BROMSGROVE MP Sajid Javid chose Longbridge to launch the Government’s new ‘Productivity Plan’.
Mr Javid, who is Secretary of State for Business, Innovation and Skills, was responsible for unveiling the ‘Fixing the Foundations: Creating a more prosperous nation’ document on Friday in Longbridge.
The plan consists of 15 points with the aim of reversing the UK’s long-term productivity problem, securing rising living standards and a better quality of life for citizens.
He said: “This is a bold and ambitious plan, to achieve our vision of a more dynamic economy, with a business environment that fosters long-term investment, raising our living standards and become the best of all the major economies by 2030.
“The plan we are publishing today shows we are taking the decisions necessary to address issues of productivity and build a foundation for Britain’s future.
“Standing here in Longbridge a decade ago you could have been forgiven for thinking that Britain’s car industry was in terminal decline. Yet today, the UK is home to the world’s most productive automotive sector.
“If one sector can solve the productivity puzzle in such spectacular fashion, there’s no reason why others can’t too.”
A large gap in productivity exists between the UK and leading advanced economies.
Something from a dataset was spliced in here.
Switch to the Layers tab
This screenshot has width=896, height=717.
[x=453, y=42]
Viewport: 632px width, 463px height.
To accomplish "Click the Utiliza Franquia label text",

It is hoped the plan will reduce this by encouraging long term investment and promoting a dynamic economy.
The Chancellor of the Exchequer, George Osborne, said: “The only way to sustainably raise the living standards of the citizens of our nation is to confront the challenge of our lifetime.
“This will not be achieved overnight and will require a truly national effort by Government, business and working people.”
The Chancellor asked former Deputy Governor of the Bank of England, Sir Charles Bean to lead an independent review of the UK’s economic statistics in terms of quality, delivery and governance. It is hoped this will ensure the best possible assessment of productivity.
Included in the plan is the controversial replacement of maintenance grants with loans for those studying at university, as well as changes in planning and making more homes available to buy.
Mr Javid has welcomed Government support to help more than 100 new Bromsgrove businesses.
Entrepreneurs in the town can now apply for start-up loans and new enterprise allowance schemes to help set up their own business – helping to provide growth and jobs for hardworking families in the area.
Start-up loans have helped 25 people in Bromsgrove to set up a business with £113,430 worth of loans since the scheme was launched in 2012 where as the new enterprise allowance has also helped 100 people to launch their own business.
LABOUR MP Richard Burden has hit back at the new plan, claiming most of it ‘was pretty irrelevant to the productivity challenge’.
Mr Burden, who represents Longbridge, where the plan was launched, criticised the relaxation of planning laws.
“Now, whatever else you might say about the Longbridge redevelopment, it has not been held back by a failure to build houses there.
“Houses have been going up there.The big prize is to get investment in the land zoned for employment – and with it quality jobs that will help our community to prosper.”
He added if Mr Javid and the Conservatives wanted to tackle the Midlands’ housing crisis, he should give housing assocations and councils the tools they need to build affordable homes for rent and sale.
He acknowledged that Mr Javid did mention the key to increased productivity is to boost skills and tackle low pay which, he said, hit the Northfield area particularly hard.
But, he added, Mr Javid failed to talk about the Government’s plans for education.
“With the new Bournville College just across the road from where he was speaking, it is regrettable he said nothing about further education or about the axe his Government is taking to the ault skills budget.”
He said Mr Javid failed to mention many working parents who gained £400 from an increase in the minimum wage would lose around £860 in changes to tax credits in 2016/17.
“As for low pay, he made much of the Government’s plan to raise the minimum wage to £7.20 per hour.
“Indeed, some people out of work will actually lose money if they get a job.”
He said the automotive industry illustrated ways to boost productivity by focusing on skills, innovation and investment.
“It’s also been a great example of how partnership between Government, industry and trade unions has turned the sector around in the last couple of decades.
“There has also been consistency of Government policy towards automotive, with the 2012-15 coalition building on the foundations laid by the last Labour Government.
“Will Sajid and his colleagues continue that in the next five years?
“I hope so but his speech in Longbridge and the attack on trade unions he launched the following week don’t augur well,” he said.